New coach: Brett Ratten lays down the law to his St Kilda team.

New coach: Brett Ratten lays down the law to his St Kilda team. Photo: Getty

St Kilda has locked in Brett Ratten as its AFL senior coach, with his appointment to be made official on Friday.

The Saints board met for three hours on Thursday night at the club’s Moorabbin headquarters and confirmed its coaching sub-committee’s recommendation.

Ratten is the third caretaker coach this season to win the role permanently, following Rhyce Shaw at North Melbourne and then David Teague at Carlton.

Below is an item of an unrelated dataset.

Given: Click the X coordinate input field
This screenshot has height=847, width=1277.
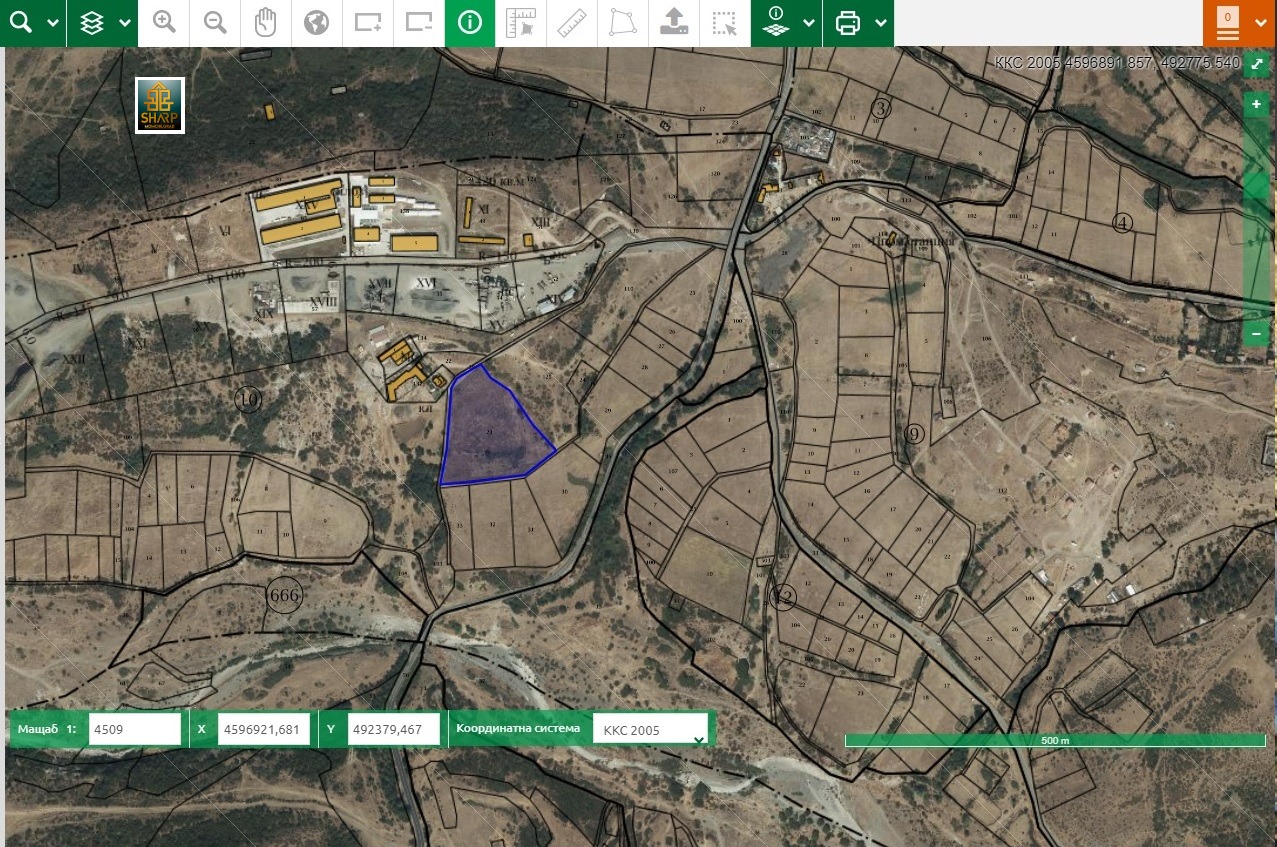Looking at the screenshot, I should click(x=264, y=729).
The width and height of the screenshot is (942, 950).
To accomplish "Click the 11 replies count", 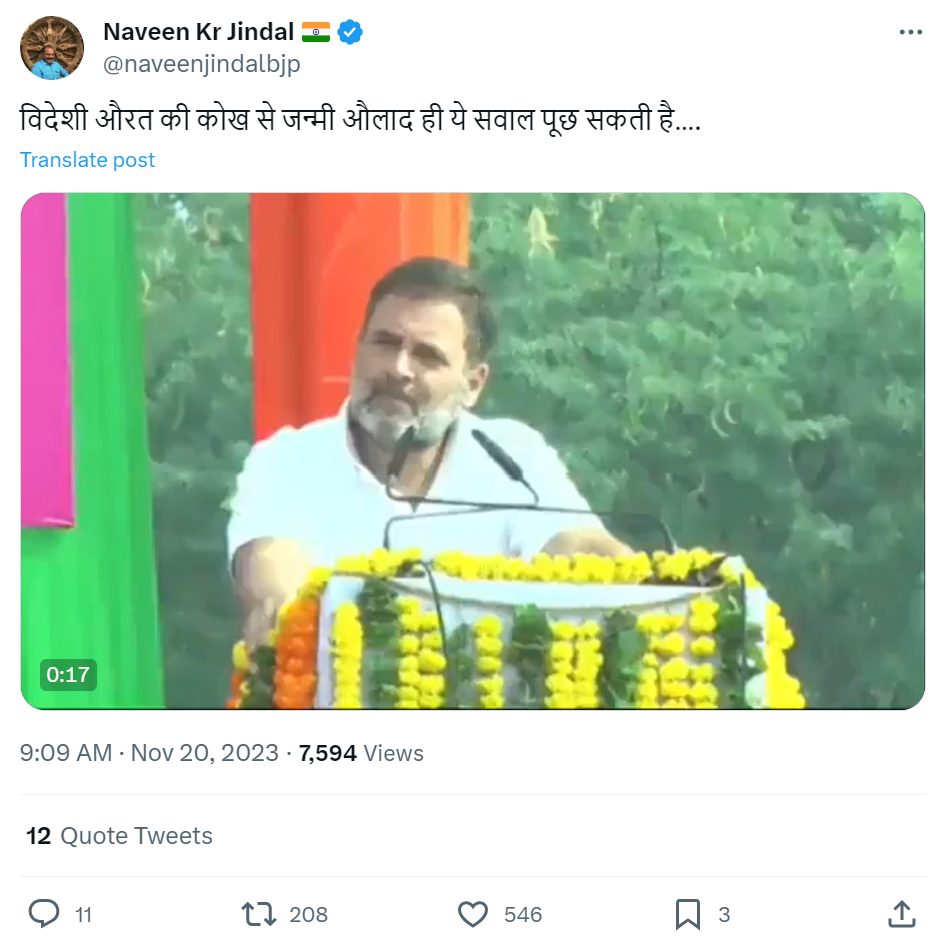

He was the strong favourite to coach the Saints beyond this year after taking over from Alan Richardson for the last six rounds of the season and leading them to three wins.

It is the second senior role for the 48-year-old after he was in charge at Carlton from 2007 until his sacking in 2012.

He then served as an assistant under Alastair Clarkson at Hawthorn before joining the Saints this year, also as an assistant coach.

His two main rivals for the Saints senior job were understood to be two current Collingwood assistants, Justin Longmuir and St Kilda great Robert Harvey.

Saints chief executive Matt Finnis was giving nothing away after the board meeting.

“I can’t confirm that (Ratten’s appointment) – we’ve been running a process to appoint our next senior coach for some time now and we’re obviously at the pointy end of that,” Finnis said.

“When we have an announcement to make, we’ll let everybody know.”

Ratten’s appointment will leave Fremantle as the only team currently without a senior coach, following last month’s sacking of Ross Lyon.

Ratten played 255 games for Carlton between 1990 and 2003 and won the club best-and-fairest award in 1995, its most recent premiership.

He also captained the Blues in his last two seasons.

Ratten then joined Melbourne as an assistant coach for two years, before taking over the senior role at Norwood in Melbourne’s Eastern Football League.

From there he returned to the Blues in 2007 as an assistant coach.

Ratten took over as caretaker coach at Carlton for the end of the 2007 season, after Denis Pagan was sacked.

He took the Blues to the finals from 2009 to 11 but was sacked after they finished 10th in 2012.

Ratten was an assistant coach at Hawthorn for their 2013-15 premiership three-peat.

But his time at Hawthorn was also marked by personal tragedy, when his teenage son Cooper was killed in a 2015 car accident.

Ratten has a 51 per cent winning record as an AFL senior coach and has one win from four finals at Carlton.